Nao Robot with Microsoft Computer Vision API

Lately, I’ve been experimenting with integrating an Aldebaran Nao robot with an artificial intelligence API.

While writing my previous blog post on artificial intelligence APIs, I realised there were way too many API options out there to try out casually. I did want to start getting some hands-on experience with the API’s myself, so I had to find a project.
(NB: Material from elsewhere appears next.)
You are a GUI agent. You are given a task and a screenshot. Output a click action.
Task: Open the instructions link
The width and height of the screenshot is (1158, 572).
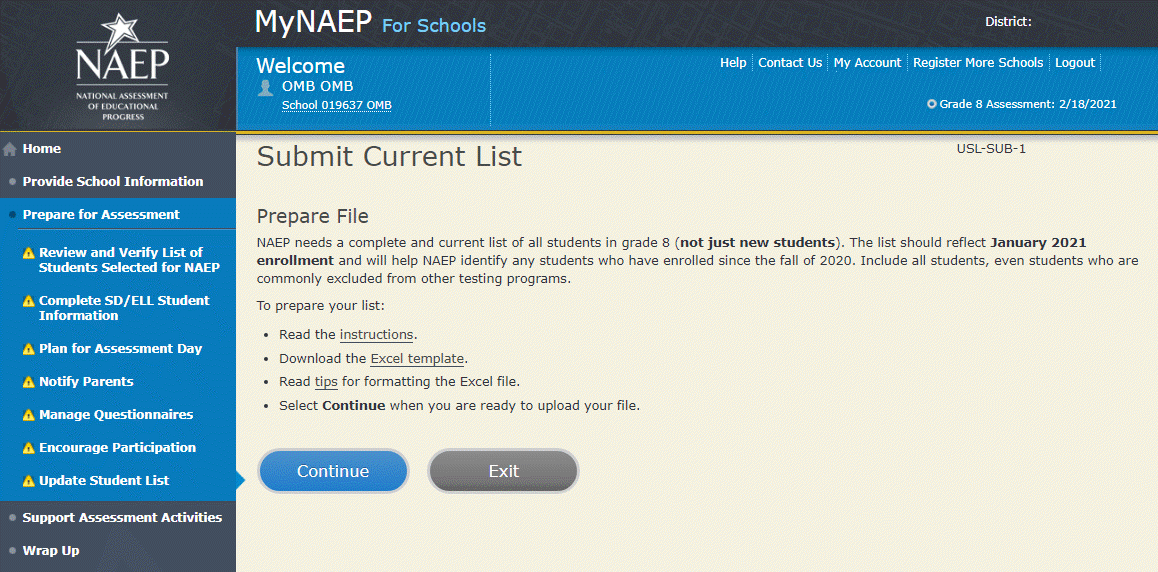pos(376,335)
Pep the humanoid robot from Aldebaran

My boyfriend, Renze de Vries and I,  were both captivated by the Nao humanoid robots during conferences and meetups but found the price of buying one ourselves prohibitive. He already had a few robots of his own – the Lego mindstorms robot and the Robotis bioloid robot which we named Max – he has written about his projects here. Eventually we crossed the threshold and bought our very own Nao robot together from http://www.generationrobots.com/  – we call him Peppy. Integrating an AI API into Peppy seemed like a good project for me to get familiar with what the AI API’s can do with real life input.

DSC02814
Peppy the Nao robot from Aldebaran

Nao API

The first challenge was to get Pep to produce an image that could be processed. Pep has a bunch of sensors including those for determining position and temperature of his joints, touch sensors in his head and hands, bumper sensors in his feet, a gyroscope, sonar, microphones, infrared sensors, and two video cameras.

The Nao API, Naoqi, contains modules for motion, audio, vision, people and object recognition, sensors and tracking. In the vision module you have the option to take a picture or grab video. The video aspect seemed overly complicated for this small POC so I went with the ALPhotoCapture class – java docs here. This api saves pictures from the camera to the local storage on the robot, and if you want to process them externally, you have to connect to Pep’s filesystem and download them.

ALPhotoCapture photocapture = new ALPhotoCapture(session);
photocapture.setResolution(2);
photocapture.setPictureFormat("jpg");
photocapture.takePictures(1, "/home/nao/recordings/cameras/", "pepimage", true);

The Nao’s run a Linux Gentoo version called OpenNAO. They can be reached on their ip address after they connect to your network using a cable or over wifi. I used JSCape’s SCP module to connect and copy the file to my laptop.

pepimage2
Picture taken by Peppy’s camera

Microsoft Vision API

Next up was the visual api – I really wanted to try the Google Cloud Vision API, but it’s intended for commercial use and you need to have a VAT number to be able to register. I also considered IBM Bluemix (I have heard good things about the Alchemy API) but you need to deploy your app into IBM’s cloud in that case, which sounded like a hassle. I remembered that the Microsoft API was just a standard webservice without much investment needed, so that was the obvious choice for a quick POC.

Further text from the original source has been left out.